>> Begin Text extract

Beyond some external example like this, however, it’s not easy for many of us to find this in our own life. As James has pointed out, “Also, Democrats overwhelmingly live in cities and Republicans overwhelmingly live everywhere else….We don’t interact with each other because we don’t live in the same places. A lot of times I’ll give a speech to Democrats and I’ll say, “What can you do to help the party?” and my answer is, “Move.”

Furthermore, James adds, “I think constantly going to places that sustain your own point of view is a very damaging thing. I read a lot of conservative periodicals. Sometimes I’ll listen to talk radio. I don’t want to get stuck in a validating cycle, which I think is a big problem in America.”

As a result, it’s hard to understand why anyone would believe different than us.

Doing the work to understand (not agree).

But in one interview, Mary says, “There’s a reason we all believe what we believe — because we think it is right or we’ve seen it work.”

That empathy is something that comes naturally when you are in a loving relationship with someone who drives you nuts – a benefit they both admit comes with their marriage.  In one interview, they talk about how their love allows them to challenge each other’s belief system and, in turn, strengthen each other’s resolve.

In that same interview, Mary says, “The answer is not to scale up. It’s to sit down. The answer is to sit down and talk about it. Shouting doesn’t close potholes or rebuild schools.”

Drawing some boundaries too.

It would be a mistake to think relationships across the political divide involve constant discussion of these disagreements, though. Thomas Jefferson used to famously direct dinner guests with opposing views towards topics not involving politics – as a way to find relationships that transcend them.

That’s a big part of James and Mary’s relationship too – something they learned by hard experience. As Mary recounted,“We formed a kind of a pattern. We got in such horrible fights over Iraq that James just decided we weren’t going to discuss it.”

When asked what example their relationship offers to America’s larger differences, James joked, “Well, I don’t know, because the way we deal with it is we don’t talk about it, which is probably not a good model to run a country. [Laughs.]”

>> End Text extract
>> Begin Input data

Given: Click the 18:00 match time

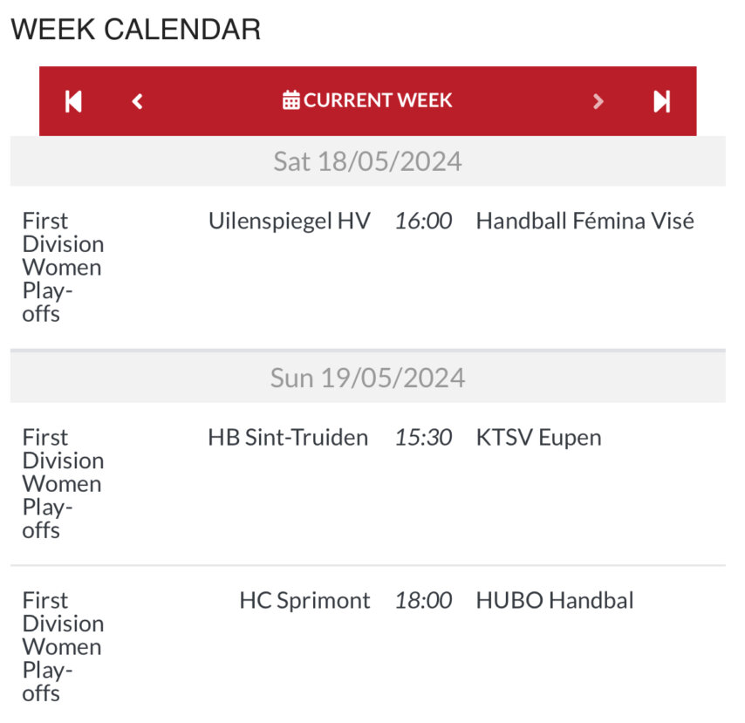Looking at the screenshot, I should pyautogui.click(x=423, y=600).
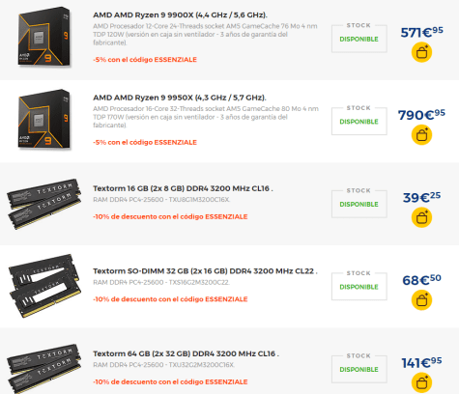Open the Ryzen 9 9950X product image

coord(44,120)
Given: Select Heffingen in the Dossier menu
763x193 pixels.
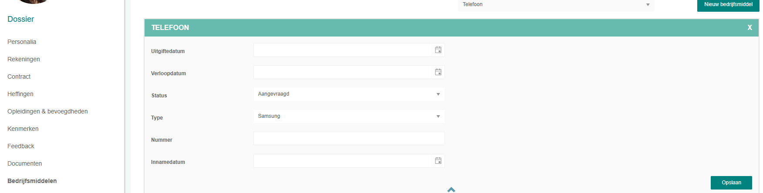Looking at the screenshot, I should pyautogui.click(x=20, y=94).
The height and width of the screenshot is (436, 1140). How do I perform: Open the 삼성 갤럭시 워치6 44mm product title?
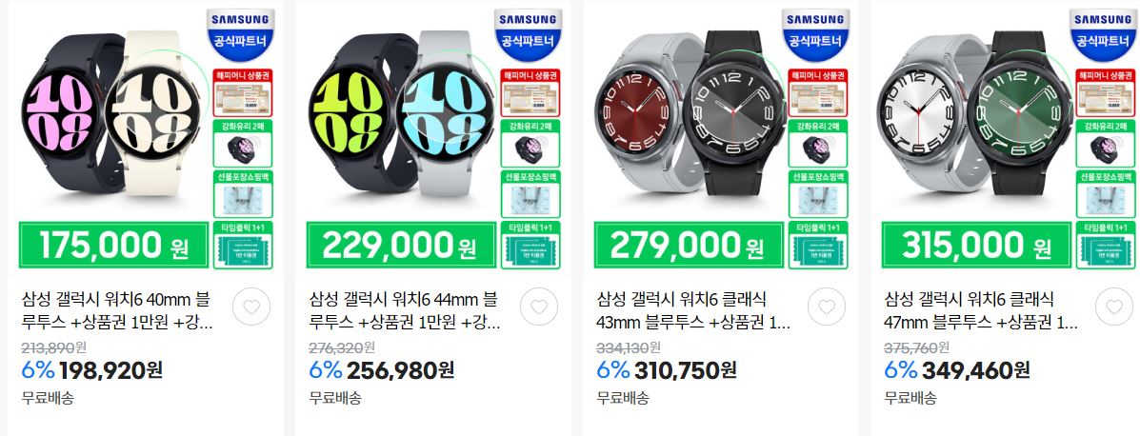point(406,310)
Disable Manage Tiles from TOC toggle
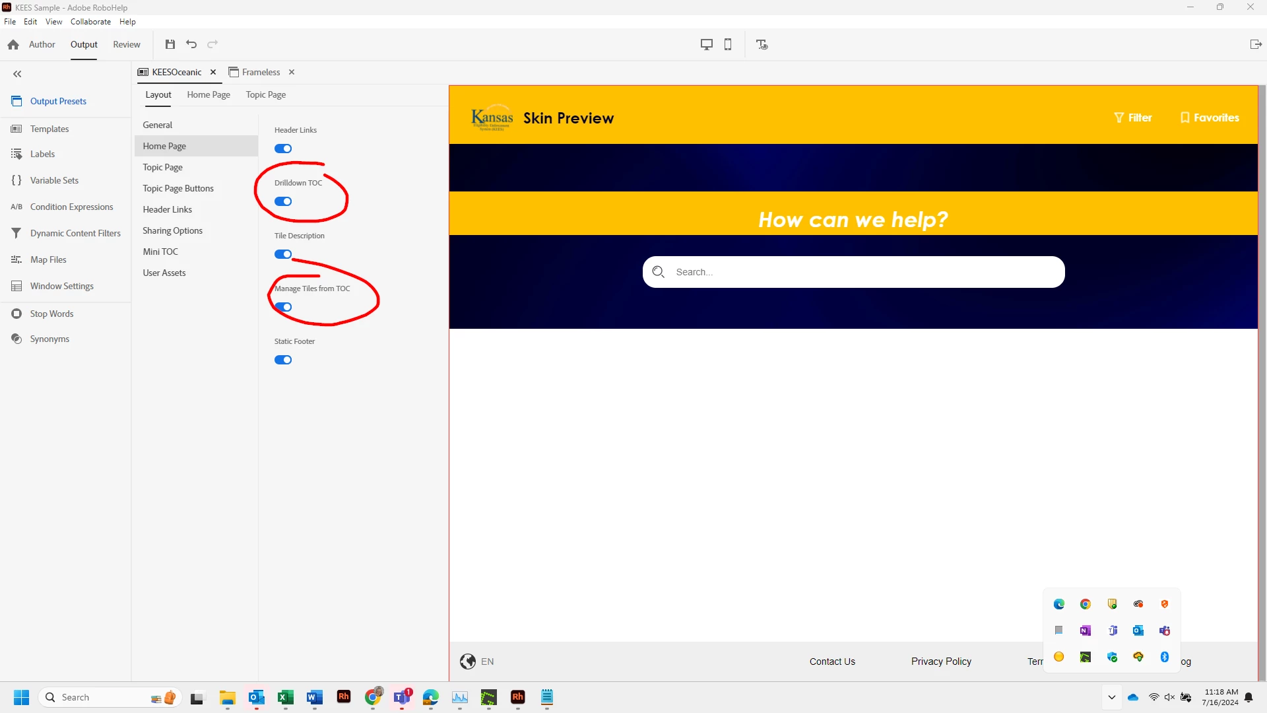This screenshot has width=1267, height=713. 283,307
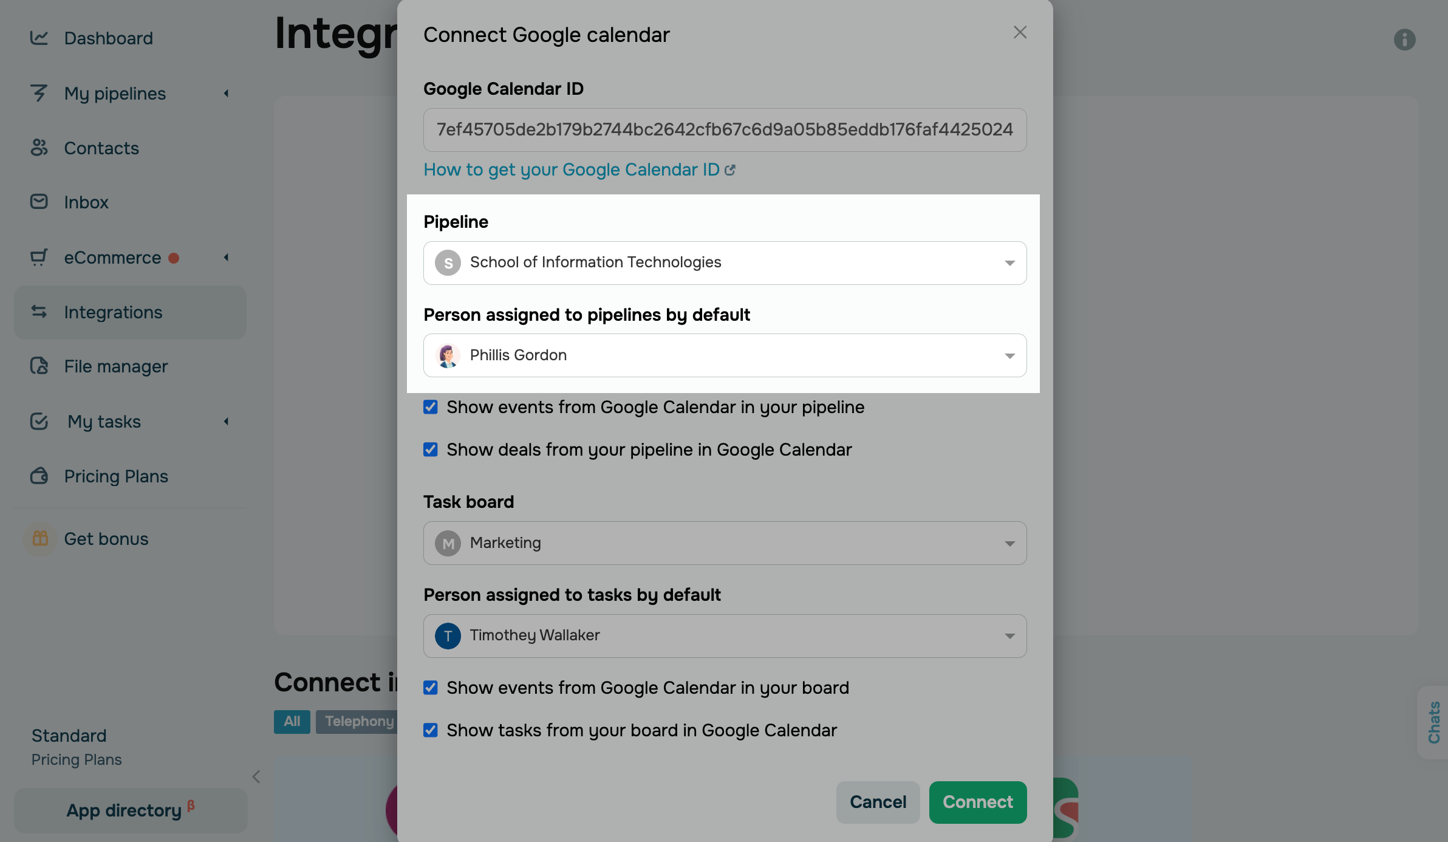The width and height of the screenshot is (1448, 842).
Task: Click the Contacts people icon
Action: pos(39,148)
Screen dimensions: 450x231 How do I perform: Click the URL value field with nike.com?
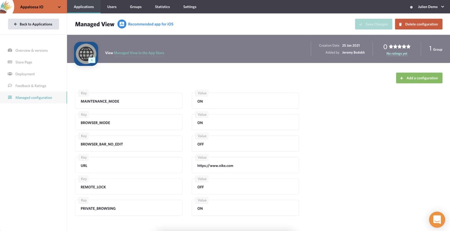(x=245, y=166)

>> End Input data

Required actions.
A. Rewrite the rows from the first one through the line containing "Looking at the screenshot, I should pyautogui.click(x=20, y=94).", both ends included, with "Given" swapped for "Instruction" and nothing else changed. Omit the pictures.
B. Resume the passage on how James and Mary handle political differences in their marriage, starting right after its final sentence.

Responses for each task.
A.
Instruction: Click the 18:00 match time

Looking at the screenshot, I should pyautogui.click(x=423, y=600).
Open the Ryzen 9 9950X product image

coord(44,120)
Instruction: Select Heffingen in the Dossier menu
763x193 pixels.
Looking at the screenshot, I should pyautogui.click(x=20, y=94).

B.
More than mere avoidance, this involves coming to learn where someone is convicted – and then finding a way to be in relationship with that person regardless.  In another interview, James says, “It’s a learning process. Sometimes, you just have to understand you are going to disagree. …You just have to let things go.” And Mary said, “We pick our battles, so I guess there’s a lesson in that. You’ve got to give on things you don’t care about but stand pat on the things that you do.”

On a practical level, that involves drawing some lines in terms of discussions at home.  Mary explains they don’t often talk politics: “We have pretty vigorous and active lives. We like to fish. We like to cook. We like history. We like church. Talking about the impact of the minimum wage is just not something that is high on our list of fun things to do. We don’t mind talking about strategy and such and news of the day, but it takes its priority in relationship to what else is going on that day.”

One journalist summarizes their efforts to “keep their work and political beliefs in proper perspective” in this way:  “Politics is simply one part of a much bigger, glorious household picture.”

What would it mean to regain a “much bigger, glorious household picture” of the larger American family?  In what ways could we regain and restore affection across the substantial political divide in our country?  And what will it mean if we don’t succeed in doing so?

Whether we like it or not, we’ll all be finding answers to those questions in the years ahead.

Let’s see what we can do in our own spheres to help move our country in the direction that James & Mary lead!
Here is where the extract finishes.